• Textauszug:
Am Dienstag öffnet ja die SAB ihre Pforten. Seid ihr 8-Bit-Fetischisten oder lässt euch das eher kalt? Der Tribulation Mode hört sich nach dem Modus der tausend Tode an, wenn man dem Vater der SAB vertraut. Seid ihr frustresistent oder schrecken euch viele Fehlversuche eher ab?
Es werden außerdem aufgestiegene Waffen eingeführt. Was haltet ihr von den Wegen ( Glücksdrop oder Handwerk) zu den aufgestiegenen Waffen? Viele Leute beschweren sich auch, dass es zeitliche Beschränkungen gibt. Stört euch das auch? Ich kann damit gut leben.
Habt ihr auch gebannt die Geburtstagsfeier von der PAX via Stream verfolgt? Was haltet ihr von der Umgestaltung des Tequatl? Wird das dumpfes Gezerge verhindern? Viel Spieler glauben dass bei 80 Mann Mindestvoraussetzung die Performance bei ihnen in die Knie geht.
WvW soll ja auf ein Liga-System umgestellt werden und die Grenzlande werden umgestaltet (Blutlust-Mechanik, fünf Eroberungspunkte). Was ist eure Meinung dazu? Hilft das, um die Paarungen interessanter und ausgeglichener zu machen?
Könnt ihr euch vorstellen, dass mittels Lebendiger Geschichte eine gesamter Erweiterung ins Spiel gebracht werden könnte? Viele Spieler zweifeln ja daran. Ich persönlich denke, das es machbar wäre, da jetzt die Infrastruktur dafür bei Arenanet nun steht.
Grüße


----------



## Lornio (2. September 2013)

Hearthstone

Ist es richtig das einige Klassen (z.B. der Warlock) keine secrets haben?
Oder gibt es auch neutrale secrets?


Sind die Karten bis zum Release schon Vollständig oder wisst ihr ob Blizz plant da noch zu erweitern?

• Bereitgestellte Daten:
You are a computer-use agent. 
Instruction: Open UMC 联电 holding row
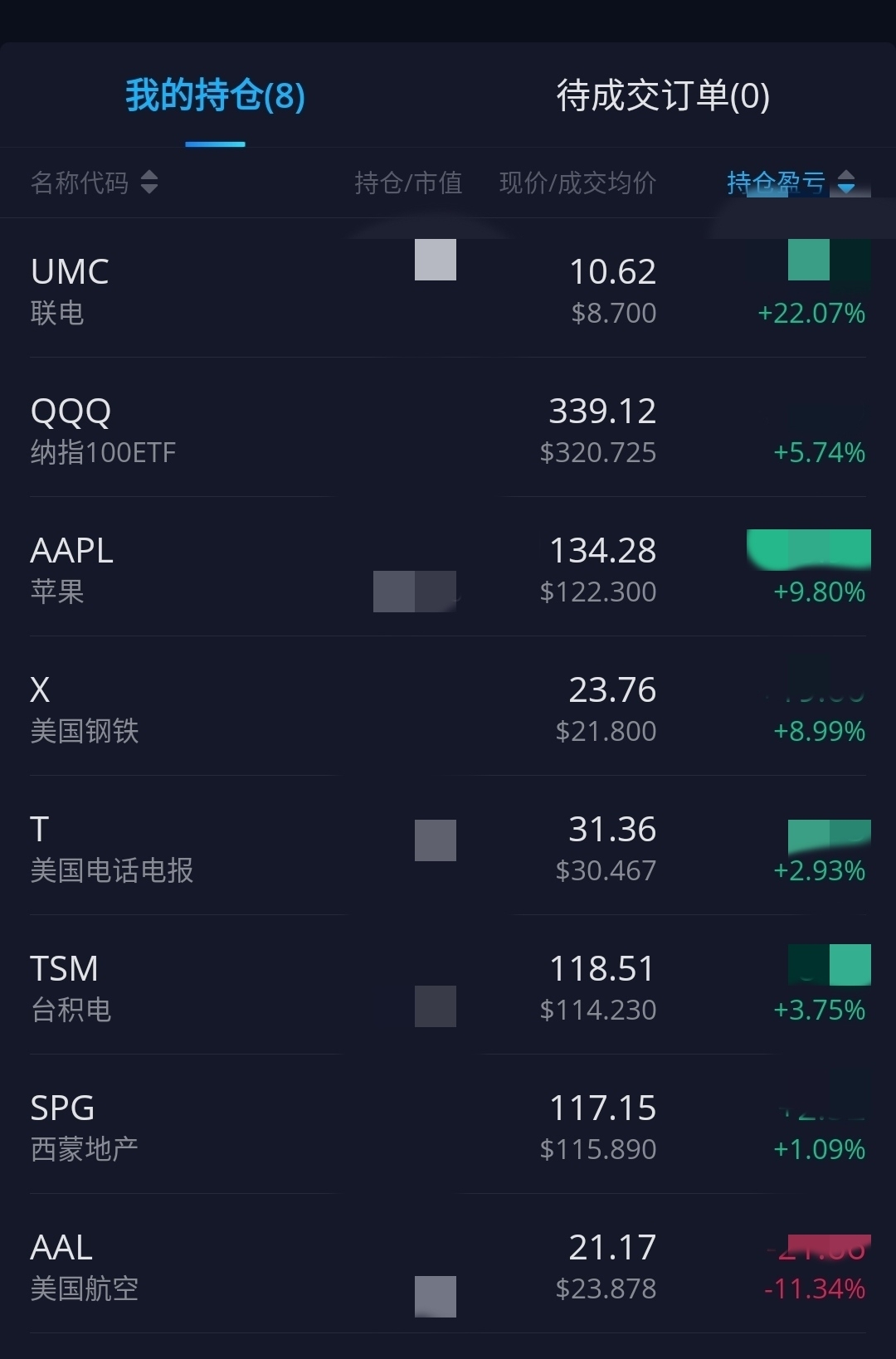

==

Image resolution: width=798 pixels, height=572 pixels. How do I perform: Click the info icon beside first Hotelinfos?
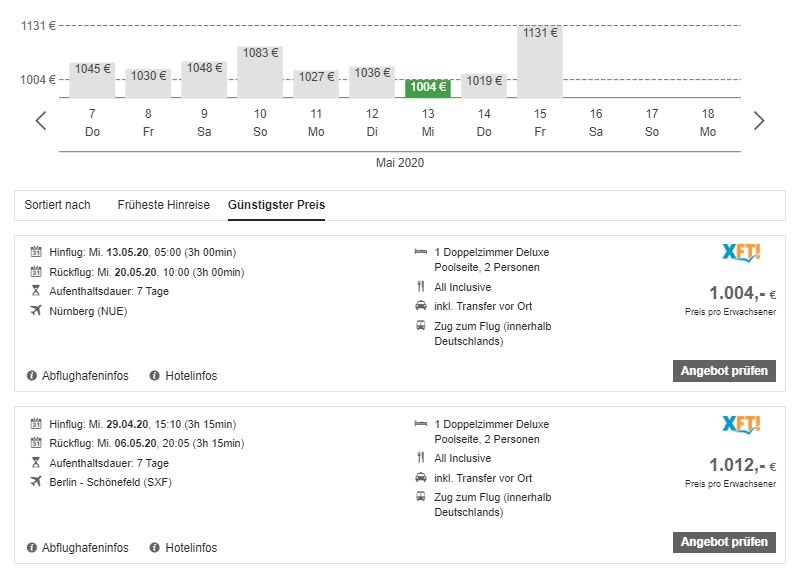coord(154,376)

• Aufgabenstellung 1: Auf welches System soll WvW laut dem Textauszug umgestellt werden?
• Aufgabenstellung 2: Führe bitte den Textauszug nach seinem letzten Satz fort.

• Richtige Antwort 1: Auf ein Liga-System.

• Richtige Antwort 2:
----------



## tear_jerker (2. September 2013)

LoL:
- We gefällt euch der neuste Champion Lucian?
- Was für einen Champion würdet ihr euch noch wünschen?
- Was haltet ihr von den s3 rewards?
- Habt ihr einige der regional finals von LoL geschau?

Buffedgenerell:
- Gibt es Pläne Mobas/Arts oder allgemein Esport mehr auf Buffed zu thematisieren wenn man bedenkt welche Spieler- und auch Zuschauerzahlen diese Spieöe haben?


----------



## Keksfox (2. September 2013)

Hi Buffies,
Frage zu MWO:
Könntet ihr (also Olli ) bitte mal die in letzter Zeit erschienenen Mechs vorstellen (mein letzter Stand war der Blackjack, neu sind also Viktor, Quickdraw, Golden Boy) und einen Kommentar zu neuen Anhängsel an das Pheonix-Projekt fallen lassen?
Danke schon mal im Voraus und eine schöne Woche,
MfG Keksfox


----------



## melron (3. September 2013)

Hi,

Fragen zu WoW:

- lohnt es sich noch in die Legendary Quest reihe einzusteigen? - bin an dem Punkt wo ich die 3000 TP sammeln muss.
Bringen mir die Belohnungen noch was (Sockel für Waffen auch in 5.4 nutzbar?) und ist das auch "alleine" ohne große Gilde schaffbar (bis zum Umhang)?

- was war da gestern mit den Blizzard Servern los? - als ich nach langem warten mal auf einen Server gekommen bin war alles leer, keine NPC's, Briefkästen, Mobs... NIX....???


World of "Simulation" ;-)

würde von den "Simulations Freaks" gerne mal wissen was sie von "World of Warplanes" und "War Thunder" halten und
ob sie diese schon angespielt haben? Von Screenshots scheint die Grafik von War Thunder ne Ecke hübscher zu sein und Steuerung soll auch recht gut sein bisher was ich gelesen habe- wie schaut es bei World of Warplanes?

Danke schonmal!


----------



## Nafatima (3. September 2013)

Einen wunderschönen guten morgen...wenn es sowas gibt....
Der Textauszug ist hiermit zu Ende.